Chuck Wendig at Terrible Minds posted it was time for a sub-genre boogie. Out of a list of twenty literary sub-genres, we are to select two from a hat or other random number selection methods, and merge them together.

My random number generator gave me a Haunted House and Time Travel.

I just want to say this up front: I make no guarantee that this result is fit for human consumption. Probably NSFW as I channeled my inner cuss-monster. Mostly because I wasn't finished swearing at the random number generator.

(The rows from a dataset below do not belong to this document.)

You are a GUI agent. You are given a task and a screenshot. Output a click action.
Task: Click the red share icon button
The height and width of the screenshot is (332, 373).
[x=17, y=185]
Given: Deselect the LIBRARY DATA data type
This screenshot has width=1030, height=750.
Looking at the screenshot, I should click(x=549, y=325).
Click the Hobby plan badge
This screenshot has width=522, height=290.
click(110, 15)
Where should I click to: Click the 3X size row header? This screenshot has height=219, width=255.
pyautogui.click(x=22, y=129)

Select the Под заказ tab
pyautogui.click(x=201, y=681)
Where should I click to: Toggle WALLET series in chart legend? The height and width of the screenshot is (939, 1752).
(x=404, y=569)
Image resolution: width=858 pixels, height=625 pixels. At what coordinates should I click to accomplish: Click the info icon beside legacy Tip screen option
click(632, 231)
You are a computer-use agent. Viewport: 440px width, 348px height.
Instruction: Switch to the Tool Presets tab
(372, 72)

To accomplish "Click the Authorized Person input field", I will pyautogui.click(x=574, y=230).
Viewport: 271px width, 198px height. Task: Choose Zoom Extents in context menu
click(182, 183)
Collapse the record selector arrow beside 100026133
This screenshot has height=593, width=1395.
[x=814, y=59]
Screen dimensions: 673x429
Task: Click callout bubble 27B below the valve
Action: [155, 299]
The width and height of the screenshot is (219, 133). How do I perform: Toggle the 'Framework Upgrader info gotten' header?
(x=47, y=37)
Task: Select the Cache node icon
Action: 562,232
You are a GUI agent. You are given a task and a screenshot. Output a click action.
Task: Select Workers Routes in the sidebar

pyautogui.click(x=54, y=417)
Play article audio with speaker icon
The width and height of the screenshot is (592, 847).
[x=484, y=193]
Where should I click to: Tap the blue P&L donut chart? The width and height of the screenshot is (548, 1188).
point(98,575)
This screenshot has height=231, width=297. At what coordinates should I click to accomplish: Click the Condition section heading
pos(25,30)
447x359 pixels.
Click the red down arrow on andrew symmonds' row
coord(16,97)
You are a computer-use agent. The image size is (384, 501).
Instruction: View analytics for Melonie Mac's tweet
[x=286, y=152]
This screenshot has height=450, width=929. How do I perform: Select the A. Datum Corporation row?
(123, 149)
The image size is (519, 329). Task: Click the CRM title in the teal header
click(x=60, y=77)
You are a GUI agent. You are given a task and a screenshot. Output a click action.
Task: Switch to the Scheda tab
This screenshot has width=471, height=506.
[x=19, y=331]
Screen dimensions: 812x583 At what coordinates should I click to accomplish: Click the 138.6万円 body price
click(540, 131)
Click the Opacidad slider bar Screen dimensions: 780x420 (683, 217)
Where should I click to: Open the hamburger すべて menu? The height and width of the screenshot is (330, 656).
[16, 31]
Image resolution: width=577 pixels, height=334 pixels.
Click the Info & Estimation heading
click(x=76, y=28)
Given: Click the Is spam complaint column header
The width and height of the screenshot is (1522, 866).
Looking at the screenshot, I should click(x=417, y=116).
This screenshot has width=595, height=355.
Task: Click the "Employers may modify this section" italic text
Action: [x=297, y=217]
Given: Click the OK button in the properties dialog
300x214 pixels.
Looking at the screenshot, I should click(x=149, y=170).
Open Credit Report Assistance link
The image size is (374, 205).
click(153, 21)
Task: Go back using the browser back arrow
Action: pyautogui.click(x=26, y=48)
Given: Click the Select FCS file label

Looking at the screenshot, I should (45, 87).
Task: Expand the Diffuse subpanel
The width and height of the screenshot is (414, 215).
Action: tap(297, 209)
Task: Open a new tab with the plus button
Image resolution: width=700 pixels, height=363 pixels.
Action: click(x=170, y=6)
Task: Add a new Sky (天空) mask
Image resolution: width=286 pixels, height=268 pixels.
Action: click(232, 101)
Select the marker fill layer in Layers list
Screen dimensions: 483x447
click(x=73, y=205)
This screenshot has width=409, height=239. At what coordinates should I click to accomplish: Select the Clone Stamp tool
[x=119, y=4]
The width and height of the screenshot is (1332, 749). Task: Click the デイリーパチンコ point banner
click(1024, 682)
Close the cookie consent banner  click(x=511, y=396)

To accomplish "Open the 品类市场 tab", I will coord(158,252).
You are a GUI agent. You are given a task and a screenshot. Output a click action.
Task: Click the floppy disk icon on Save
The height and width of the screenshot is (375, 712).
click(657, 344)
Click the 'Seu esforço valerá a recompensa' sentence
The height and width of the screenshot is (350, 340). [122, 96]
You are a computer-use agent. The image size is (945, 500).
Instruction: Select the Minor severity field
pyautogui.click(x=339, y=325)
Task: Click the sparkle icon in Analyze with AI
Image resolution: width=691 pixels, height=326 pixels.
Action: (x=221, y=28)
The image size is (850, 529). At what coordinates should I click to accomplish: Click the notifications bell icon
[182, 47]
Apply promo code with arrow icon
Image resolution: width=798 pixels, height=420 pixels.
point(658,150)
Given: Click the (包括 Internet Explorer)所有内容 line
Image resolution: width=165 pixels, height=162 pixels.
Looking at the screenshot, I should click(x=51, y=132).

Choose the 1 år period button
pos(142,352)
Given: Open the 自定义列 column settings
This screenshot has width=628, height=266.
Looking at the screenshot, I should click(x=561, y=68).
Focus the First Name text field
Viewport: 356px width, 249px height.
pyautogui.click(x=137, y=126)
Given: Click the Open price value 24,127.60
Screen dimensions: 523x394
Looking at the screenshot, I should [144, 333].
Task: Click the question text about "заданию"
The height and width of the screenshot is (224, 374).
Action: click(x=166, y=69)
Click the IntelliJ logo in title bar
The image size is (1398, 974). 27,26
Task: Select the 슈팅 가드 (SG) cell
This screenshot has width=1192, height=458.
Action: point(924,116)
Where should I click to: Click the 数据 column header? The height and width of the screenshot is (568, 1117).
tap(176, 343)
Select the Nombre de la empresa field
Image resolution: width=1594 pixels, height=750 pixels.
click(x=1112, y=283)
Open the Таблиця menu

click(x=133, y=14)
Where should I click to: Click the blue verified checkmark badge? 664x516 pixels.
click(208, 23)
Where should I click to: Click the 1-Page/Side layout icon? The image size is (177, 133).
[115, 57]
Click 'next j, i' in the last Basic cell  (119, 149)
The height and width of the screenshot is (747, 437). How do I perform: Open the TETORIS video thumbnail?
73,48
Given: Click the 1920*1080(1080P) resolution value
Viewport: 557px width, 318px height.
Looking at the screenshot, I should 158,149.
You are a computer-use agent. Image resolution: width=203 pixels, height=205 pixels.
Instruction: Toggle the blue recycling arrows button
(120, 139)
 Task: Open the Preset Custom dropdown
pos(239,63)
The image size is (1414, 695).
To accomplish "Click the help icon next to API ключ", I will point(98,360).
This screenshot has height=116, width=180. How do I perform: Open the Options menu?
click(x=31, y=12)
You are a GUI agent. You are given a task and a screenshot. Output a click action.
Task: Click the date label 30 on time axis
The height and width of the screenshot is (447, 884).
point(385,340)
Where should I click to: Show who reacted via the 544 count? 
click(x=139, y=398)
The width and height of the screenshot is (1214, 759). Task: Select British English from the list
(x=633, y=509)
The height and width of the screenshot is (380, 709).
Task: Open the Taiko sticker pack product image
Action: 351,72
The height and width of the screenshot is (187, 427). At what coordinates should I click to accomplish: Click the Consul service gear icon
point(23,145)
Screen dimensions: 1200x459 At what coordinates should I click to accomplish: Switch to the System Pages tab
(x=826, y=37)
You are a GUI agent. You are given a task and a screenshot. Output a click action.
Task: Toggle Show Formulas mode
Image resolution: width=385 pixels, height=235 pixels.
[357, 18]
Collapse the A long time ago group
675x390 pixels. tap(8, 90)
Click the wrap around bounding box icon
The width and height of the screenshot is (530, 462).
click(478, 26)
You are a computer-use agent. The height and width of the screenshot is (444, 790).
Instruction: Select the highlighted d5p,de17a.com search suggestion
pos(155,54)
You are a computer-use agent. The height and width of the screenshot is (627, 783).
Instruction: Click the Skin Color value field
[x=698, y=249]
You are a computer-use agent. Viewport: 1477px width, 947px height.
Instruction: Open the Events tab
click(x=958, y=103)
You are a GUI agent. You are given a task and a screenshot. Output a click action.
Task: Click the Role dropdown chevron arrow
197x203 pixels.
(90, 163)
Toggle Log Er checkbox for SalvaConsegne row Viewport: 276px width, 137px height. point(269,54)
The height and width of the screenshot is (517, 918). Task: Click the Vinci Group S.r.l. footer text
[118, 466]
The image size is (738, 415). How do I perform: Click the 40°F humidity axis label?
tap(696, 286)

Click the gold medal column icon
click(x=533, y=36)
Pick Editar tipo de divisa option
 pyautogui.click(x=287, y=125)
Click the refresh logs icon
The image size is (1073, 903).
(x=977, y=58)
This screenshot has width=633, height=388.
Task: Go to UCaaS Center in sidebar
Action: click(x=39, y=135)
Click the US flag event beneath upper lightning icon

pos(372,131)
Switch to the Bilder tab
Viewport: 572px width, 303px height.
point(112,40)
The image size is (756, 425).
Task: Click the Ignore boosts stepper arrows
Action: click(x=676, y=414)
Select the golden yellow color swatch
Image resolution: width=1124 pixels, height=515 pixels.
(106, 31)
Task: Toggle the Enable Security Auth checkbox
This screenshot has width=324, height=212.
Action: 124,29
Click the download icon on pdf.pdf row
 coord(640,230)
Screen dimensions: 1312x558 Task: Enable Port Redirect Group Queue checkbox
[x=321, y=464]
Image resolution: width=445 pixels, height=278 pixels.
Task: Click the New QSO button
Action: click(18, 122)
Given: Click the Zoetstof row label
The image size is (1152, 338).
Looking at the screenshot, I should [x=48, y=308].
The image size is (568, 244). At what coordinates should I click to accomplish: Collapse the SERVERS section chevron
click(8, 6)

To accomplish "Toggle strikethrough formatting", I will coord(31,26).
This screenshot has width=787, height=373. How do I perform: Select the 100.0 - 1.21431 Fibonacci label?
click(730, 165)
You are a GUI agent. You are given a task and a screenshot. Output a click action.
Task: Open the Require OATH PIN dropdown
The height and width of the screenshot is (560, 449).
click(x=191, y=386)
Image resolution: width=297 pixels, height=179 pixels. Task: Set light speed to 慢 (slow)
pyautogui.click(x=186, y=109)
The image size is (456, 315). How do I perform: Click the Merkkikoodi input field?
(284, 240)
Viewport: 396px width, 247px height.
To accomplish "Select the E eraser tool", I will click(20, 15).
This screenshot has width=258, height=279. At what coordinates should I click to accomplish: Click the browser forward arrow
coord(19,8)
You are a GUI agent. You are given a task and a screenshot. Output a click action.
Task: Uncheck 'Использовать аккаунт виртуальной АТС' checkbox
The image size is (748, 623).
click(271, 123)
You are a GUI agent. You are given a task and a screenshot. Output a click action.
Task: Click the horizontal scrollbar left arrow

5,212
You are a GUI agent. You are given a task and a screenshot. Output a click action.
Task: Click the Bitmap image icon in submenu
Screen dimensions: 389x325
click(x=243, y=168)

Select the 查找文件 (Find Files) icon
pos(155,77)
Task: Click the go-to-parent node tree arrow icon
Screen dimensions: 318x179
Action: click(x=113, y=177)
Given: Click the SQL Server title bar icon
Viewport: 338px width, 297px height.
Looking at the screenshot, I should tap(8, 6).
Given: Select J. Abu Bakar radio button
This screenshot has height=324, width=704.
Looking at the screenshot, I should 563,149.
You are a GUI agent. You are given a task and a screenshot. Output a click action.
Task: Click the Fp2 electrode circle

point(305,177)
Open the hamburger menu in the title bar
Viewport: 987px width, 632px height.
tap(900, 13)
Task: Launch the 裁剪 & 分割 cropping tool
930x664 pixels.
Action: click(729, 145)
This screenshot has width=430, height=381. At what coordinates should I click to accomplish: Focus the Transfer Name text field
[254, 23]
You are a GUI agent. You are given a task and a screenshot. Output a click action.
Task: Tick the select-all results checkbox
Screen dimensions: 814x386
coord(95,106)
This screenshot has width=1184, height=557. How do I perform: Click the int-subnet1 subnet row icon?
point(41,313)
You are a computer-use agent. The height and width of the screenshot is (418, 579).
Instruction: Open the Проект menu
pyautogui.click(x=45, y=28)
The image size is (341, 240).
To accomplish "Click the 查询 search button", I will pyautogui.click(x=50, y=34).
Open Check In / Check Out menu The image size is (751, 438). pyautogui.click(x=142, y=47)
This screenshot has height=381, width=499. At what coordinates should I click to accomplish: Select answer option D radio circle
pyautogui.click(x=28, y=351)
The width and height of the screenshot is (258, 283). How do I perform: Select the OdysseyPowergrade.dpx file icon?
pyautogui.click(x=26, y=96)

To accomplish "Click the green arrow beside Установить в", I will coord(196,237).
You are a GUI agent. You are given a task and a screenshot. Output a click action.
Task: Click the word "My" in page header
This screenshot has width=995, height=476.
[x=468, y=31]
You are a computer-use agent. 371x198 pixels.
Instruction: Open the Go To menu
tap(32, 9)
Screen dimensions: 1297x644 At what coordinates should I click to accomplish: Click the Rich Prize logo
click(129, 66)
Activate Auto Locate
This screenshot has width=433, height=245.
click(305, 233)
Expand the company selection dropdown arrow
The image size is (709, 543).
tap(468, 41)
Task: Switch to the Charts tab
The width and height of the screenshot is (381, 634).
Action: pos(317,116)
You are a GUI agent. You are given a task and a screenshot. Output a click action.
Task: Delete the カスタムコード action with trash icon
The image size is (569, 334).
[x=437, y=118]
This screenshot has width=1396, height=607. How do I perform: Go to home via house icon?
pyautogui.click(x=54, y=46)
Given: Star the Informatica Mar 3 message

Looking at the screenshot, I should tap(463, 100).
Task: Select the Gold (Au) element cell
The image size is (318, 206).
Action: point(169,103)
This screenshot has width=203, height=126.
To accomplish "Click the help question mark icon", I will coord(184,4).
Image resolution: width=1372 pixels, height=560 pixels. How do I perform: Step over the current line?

And the only things that came to mind were the movies Ghostbusters and Timeline, and I realized I have had little exposure to either of these sub-genres. Over 400 movies stacked on my shelf and maybe three of them fit these elements. So this will either help me or hinder me. I'll let you decide which.

Anyway, we have 1500 words, which I know is 500 more than Chuck usually gives us, but I could easily have used more. I apologize for throwing you in the middle, but here's where the action is. Just go with it.



Without further ado, I give you:  Consequence and Convergence



“Get those lines in place!” Kate’s handheld radio screamed with Matthew Jenks’s voice. 

A different voice responded, “North side anchored.”

Jenks’s voice returned. “East-side?”

Hold your horses, Jenks! Kate thought, skipping a keyed reply as she foisted hurricane -rated straps through the eye of the anchor. The pulleys made things easier, but it was still a seventy-pound draw and Kate’s muscles burned through her arms and shoulders, unaccustomed to the physical labor. Of all the days to be short-staffed, equinoxes and solstices were the worst. And this vernal equinox was a stark raving bitch.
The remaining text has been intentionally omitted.